Write out each line of the entries below that holds the word "económicos".
===== Data listing =====
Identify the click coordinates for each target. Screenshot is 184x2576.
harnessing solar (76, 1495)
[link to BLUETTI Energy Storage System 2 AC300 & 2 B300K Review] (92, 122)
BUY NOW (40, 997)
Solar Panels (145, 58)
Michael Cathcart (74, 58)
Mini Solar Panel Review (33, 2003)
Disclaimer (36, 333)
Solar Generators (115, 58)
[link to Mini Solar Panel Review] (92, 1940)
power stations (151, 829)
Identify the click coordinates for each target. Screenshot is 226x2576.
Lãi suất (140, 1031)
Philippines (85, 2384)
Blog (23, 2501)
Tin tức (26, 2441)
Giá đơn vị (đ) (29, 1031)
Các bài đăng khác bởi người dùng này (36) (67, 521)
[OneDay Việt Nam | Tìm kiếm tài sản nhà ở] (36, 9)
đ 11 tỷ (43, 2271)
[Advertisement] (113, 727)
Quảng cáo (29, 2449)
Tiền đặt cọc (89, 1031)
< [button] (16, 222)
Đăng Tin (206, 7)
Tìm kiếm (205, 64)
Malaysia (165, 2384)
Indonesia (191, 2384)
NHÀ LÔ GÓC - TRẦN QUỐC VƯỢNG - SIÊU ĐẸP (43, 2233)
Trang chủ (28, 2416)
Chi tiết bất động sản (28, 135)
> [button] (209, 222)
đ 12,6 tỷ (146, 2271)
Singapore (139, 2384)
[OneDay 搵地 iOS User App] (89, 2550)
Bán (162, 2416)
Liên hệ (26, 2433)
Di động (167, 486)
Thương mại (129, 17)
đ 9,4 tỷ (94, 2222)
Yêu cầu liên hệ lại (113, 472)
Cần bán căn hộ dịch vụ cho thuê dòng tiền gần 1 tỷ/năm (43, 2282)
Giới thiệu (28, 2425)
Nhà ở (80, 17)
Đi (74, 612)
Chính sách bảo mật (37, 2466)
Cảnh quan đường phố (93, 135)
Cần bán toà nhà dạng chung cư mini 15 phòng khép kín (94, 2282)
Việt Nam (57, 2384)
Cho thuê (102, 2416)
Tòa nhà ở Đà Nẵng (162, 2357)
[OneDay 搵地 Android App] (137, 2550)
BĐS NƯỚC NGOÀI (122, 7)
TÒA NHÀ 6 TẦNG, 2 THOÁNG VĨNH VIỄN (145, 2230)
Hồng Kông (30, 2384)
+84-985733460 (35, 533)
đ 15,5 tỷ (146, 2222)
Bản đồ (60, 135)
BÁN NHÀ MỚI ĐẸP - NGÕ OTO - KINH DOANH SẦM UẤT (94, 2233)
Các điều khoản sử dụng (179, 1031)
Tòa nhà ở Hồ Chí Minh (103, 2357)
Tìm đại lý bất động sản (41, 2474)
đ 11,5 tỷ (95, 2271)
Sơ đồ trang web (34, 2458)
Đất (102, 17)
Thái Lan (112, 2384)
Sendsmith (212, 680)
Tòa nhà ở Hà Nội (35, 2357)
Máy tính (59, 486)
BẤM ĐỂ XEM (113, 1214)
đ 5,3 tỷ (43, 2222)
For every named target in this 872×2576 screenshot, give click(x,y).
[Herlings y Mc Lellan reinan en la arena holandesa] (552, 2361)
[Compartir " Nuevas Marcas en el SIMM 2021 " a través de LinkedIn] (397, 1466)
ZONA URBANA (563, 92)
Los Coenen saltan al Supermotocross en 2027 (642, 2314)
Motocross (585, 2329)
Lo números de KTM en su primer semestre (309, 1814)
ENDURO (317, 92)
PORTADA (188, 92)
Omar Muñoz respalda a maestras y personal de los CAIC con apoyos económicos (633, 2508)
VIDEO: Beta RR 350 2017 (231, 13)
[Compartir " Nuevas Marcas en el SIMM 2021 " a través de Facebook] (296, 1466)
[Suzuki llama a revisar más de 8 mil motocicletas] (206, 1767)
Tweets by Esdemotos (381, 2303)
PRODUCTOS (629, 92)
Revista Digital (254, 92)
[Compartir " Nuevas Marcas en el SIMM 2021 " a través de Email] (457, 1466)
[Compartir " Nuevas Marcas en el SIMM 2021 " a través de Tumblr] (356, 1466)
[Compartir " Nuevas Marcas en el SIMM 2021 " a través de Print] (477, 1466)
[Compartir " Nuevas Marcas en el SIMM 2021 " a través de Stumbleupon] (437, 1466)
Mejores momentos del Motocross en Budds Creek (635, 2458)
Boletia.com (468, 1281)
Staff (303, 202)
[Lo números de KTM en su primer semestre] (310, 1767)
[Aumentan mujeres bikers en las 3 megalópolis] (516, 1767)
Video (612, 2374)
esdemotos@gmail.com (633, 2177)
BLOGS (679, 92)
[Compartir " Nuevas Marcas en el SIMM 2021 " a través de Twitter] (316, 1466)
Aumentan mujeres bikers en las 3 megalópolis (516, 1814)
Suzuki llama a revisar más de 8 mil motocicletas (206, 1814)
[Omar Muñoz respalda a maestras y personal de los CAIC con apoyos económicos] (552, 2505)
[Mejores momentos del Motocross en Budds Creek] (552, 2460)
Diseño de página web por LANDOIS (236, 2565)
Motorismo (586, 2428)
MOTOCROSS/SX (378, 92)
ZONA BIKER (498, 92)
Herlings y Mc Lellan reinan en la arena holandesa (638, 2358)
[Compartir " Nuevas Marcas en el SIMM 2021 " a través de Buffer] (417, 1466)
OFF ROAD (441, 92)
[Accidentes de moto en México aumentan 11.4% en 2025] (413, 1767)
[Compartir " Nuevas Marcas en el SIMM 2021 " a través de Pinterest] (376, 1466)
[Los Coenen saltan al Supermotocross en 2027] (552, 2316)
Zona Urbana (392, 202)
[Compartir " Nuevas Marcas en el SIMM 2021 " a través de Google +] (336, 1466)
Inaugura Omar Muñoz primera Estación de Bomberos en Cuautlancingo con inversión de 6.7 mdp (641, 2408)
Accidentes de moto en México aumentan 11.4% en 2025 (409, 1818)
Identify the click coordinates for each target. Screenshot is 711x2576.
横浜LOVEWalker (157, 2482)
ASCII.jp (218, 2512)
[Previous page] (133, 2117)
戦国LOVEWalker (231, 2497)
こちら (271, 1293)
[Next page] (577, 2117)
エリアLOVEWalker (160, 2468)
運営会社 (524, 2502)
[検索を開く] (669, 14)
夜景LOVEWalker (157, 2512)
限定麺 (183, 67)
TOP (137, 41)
=====
▶ **Result for this exercise**:
Omar Muñoz respalda a maestras y personal de los CAIC con apoyos económicos (633, 2508)
[Omar Muñoz respalda a maestras y personal de los CAIC con apoyos económicos] (552, 2505)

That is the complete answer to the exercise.